For most of what I had in mind, I wanted to use my own music (kinda lame - don't ask), or just some free sound effects. But I also had interest in doing some music videos with amazingly awesome catchy tunes. And I would offer the latter for free - no monetization where I would make a bunch of kickback from YouTube's ad system.
I got a bunch of conflicting information that really didn't tell me too much, except for one universal theme: This is too hard. Don't do this.

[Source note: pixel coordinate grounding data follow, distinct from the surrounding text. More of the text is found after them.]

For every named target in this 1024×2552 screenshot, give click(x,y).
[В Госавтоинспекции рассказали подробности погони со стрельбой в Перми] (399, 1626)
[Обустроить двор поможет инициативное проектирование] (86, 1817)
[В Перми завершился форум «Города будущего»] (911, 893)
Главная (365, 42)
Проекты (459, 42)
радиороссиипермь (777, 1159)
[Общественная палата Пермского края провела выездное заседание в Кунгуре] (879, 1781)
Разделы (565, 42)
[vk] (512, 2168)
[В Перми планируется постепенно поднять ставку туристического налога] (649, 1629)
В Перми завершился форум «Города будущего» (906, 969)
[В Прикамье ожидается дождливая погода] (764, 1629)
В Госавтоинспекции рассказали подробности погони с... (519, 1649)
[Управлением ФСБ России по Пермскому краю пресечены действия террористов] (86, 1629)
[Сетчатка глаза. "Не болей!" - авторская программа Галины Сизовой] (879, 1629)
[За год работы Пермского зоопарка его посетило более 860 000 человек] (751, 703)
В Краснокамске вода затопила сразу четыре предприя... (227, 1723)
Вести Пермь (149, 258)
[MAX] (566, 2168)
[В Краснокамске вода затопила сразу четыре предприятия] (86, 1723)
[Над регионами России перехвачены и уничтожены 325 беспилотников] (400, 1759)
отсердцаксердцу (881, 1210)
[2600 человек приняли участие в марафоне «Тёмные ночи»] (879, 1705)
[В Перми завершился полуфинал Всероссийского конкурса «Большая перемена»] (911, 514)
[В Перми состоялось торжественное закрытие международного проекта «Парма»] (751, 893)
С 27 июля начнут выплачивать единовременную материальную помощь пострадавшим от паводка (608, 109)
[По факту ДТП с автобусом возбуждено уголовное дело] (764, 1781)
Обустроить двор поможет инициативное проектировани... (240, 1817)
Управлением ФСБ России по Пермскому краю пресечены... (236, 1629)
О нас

Which confuses me. Because if I actually go to YouTube, I see a freaking ton of lyric videos of songs by major artists. There is like 10 lyric videos for 1 Kelly Clarkson song. It is absurd. None of those people get blasted with content ID matches and copyright claims and strikes. And I'm willing to bet that most of them did not get in contact with a record label (one source said that this was a convoluted procedure, and another said that different artists with different labels could collaborate on a song, making the whole thing an expensive legal mess) and possibly pay a bunch of money (estimates of how much ranged from dirt cheap to ridiculously expensive).
I mean, come on, Glove and Boots must do it somehow. They freaking got PSY Gangnam style footage in their video and Pomplamoose and played "Beautiful". They didn't get hit with copyright infringement, and they're a pretty prominent channel. And it's strongly implied that the creators of said show aren't trust fund babies that can afford to shell out a pretty penny for a song.
Either labels are really lax about copyright infringement, or something is up here. And it's irritating to the few of us who would actually want to try to do the things by the book to avoid getting our videos taken down, our accounts struck and banned, and lawsuits.